● Фрагмент текста:

* * *
Умный человек. – Но где? – чепуха показалась еще чепушнее – неизлечимый больной ищет помощи, а средств никаких облегчить.
Распариваться в эмпиреях – зарапортуешься. Нет, ни смех, ни риторика – ничего не поправишь (Студент). Обреченность и гибель – закон существования. Сумерки.
А заря – радость и правда, но это из эмпирей.
И пусть новые люди установят разумный порядок и все будет рассчитано и предусмотрено по науке фон Корена и водворится на земле Радость – "веселая жизнь" и Правда просвещенная – "справедливость", но куда девать "тяжелых людей", которые непременно сорвут всякий порядок, и куда девать всех этих навязчивых со своими убеждениями "жаб", "Печенегов" и Пришибеевых, куда девать колдующую любовь, под взглядом которой ерунда получает значение (Хорошие люди), и как быть с перевернутыми словами, когда слышится не то, что говорится, а что ждешь (Брак по расчету), и чем победить страх – не грозы, не покойников, не привидений, а страх самых обыкновенных уличных звуков, страх своих мыслей, страх жизни, страх неизвестного (Страх). И как и чем обуздать амурную кувырколлегию (словцо Лескова), любовь непокорна и неожиданна – приходит, не спросит, уйдет, не скажется: – любишь – не любит, разлюбишь – полюблю (Три года). И куда девать жадных зверовидных баб (Ариадна, Сусанна, Аксинья) и расчетливое скотоподобие (Анна на шее, Супруга, Попрыгунья).
И наступит уже не чепуха, не чепуховина, а чепушенция.
Здание Рениксы – не вижу дверей, окна заколочены – ни туда, ни сюда. И никакая новая порода – никакой разумный порядок в "производстве и распределении", никакие пути не приведут к выходу.
Чепуха – единственный "смысл" жизни.
Все ничтожно, бренно, призрачно и обманчиво – мираж.
5.
Из пропада песня – этот голос и в скрипке и в виолончели – первородная сияющая боль жизни, от скрипа до белого звука.
Под конец жизни, измаявшись, отзывчивое сердце – да и свое неизлечимое, расставаясь, Реникса нарядилась в весеннее белое – вишневый сад. И горечь расставания зазвучала – вы слышите песню, на мотив из завойных романсов Чайковского, любимой музыки и церковных прозрачных песнопений – памятник детства.

● Задания и упражнения:
a: Чьим словцом во фрагменте названа «амурная кувырколлегия»?
b: Подсчитайте строки записей, содержащие строку «width» с учетом регистра, и укажите только их число.
Фрагмент и записи взяты из разных источников.

● Перечень записей:

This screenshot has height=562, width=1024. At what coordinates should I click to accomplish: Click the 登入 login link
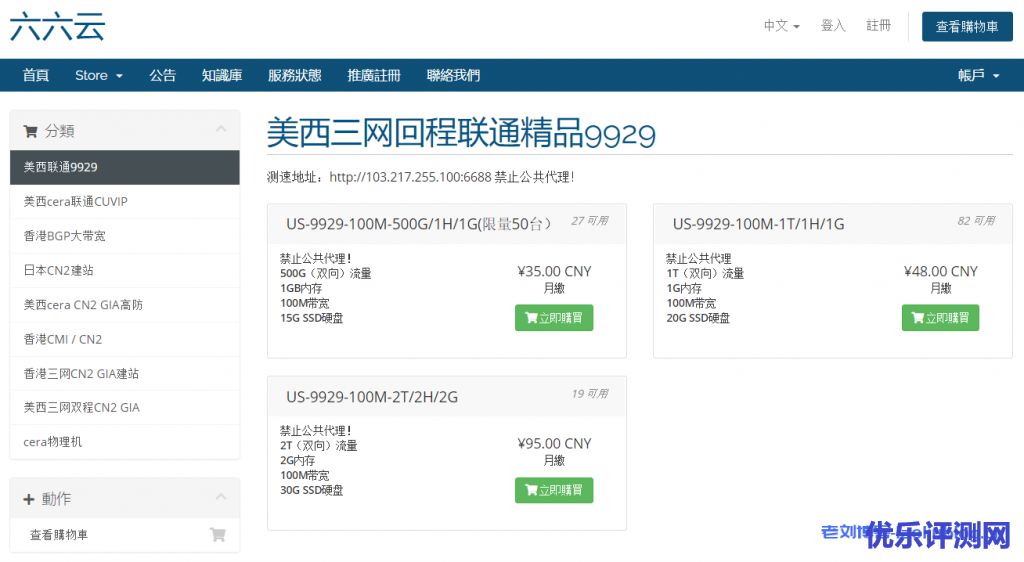coord(833,26)
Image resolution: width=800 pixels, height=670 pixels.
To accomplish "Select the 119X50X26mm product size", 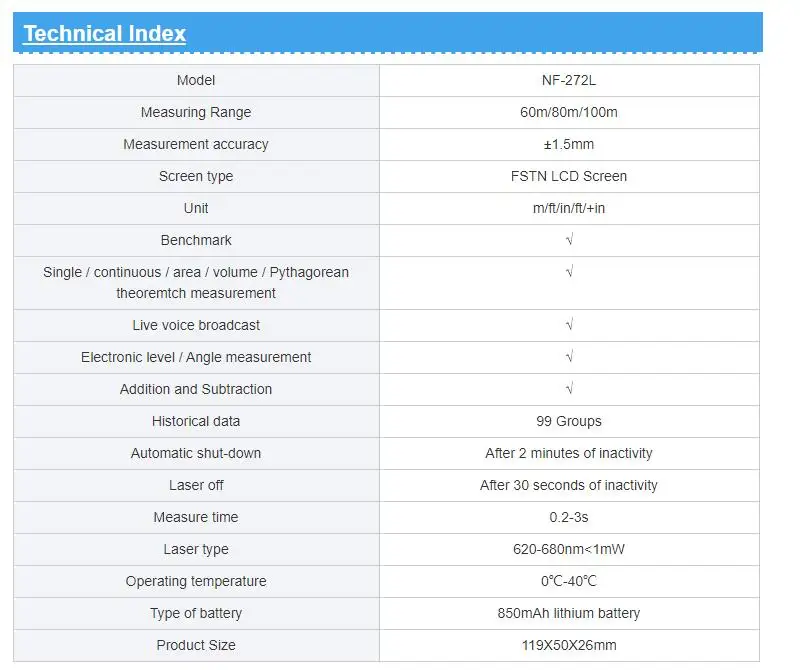I will [x=569, y=645].

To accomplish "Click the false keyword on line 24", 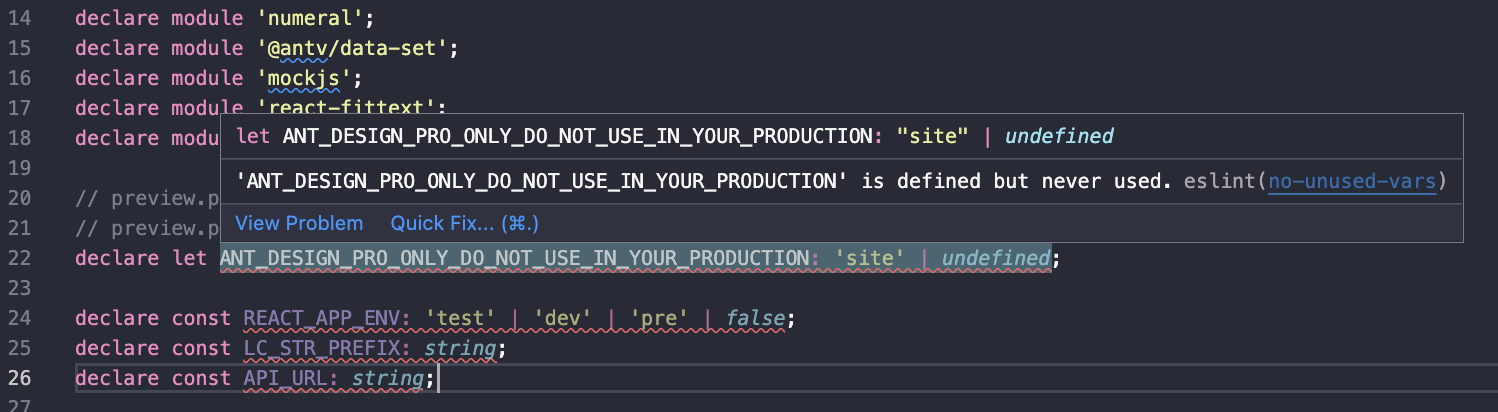I will pyautogui.click(x=756, y=319).
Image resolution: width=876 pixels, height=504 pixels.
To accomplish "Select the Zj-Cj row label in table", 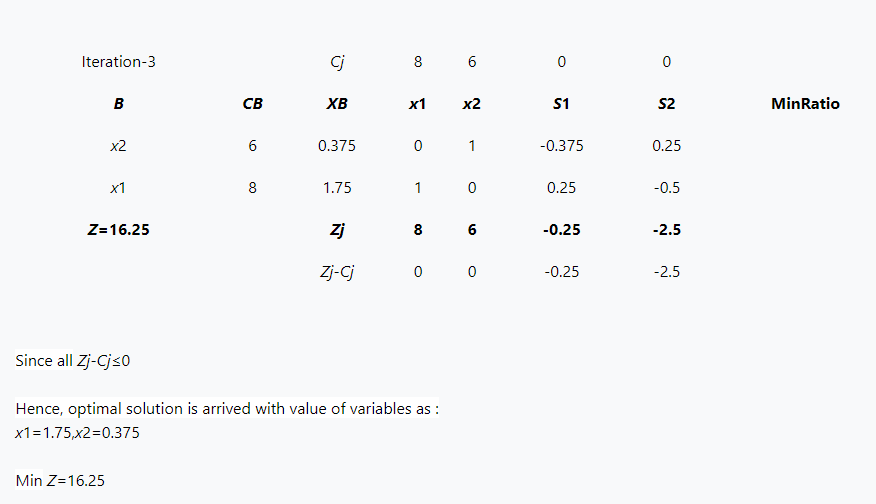I will 337,272.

● Решенные задачи:
a: Это словцо Лескова.

b: 3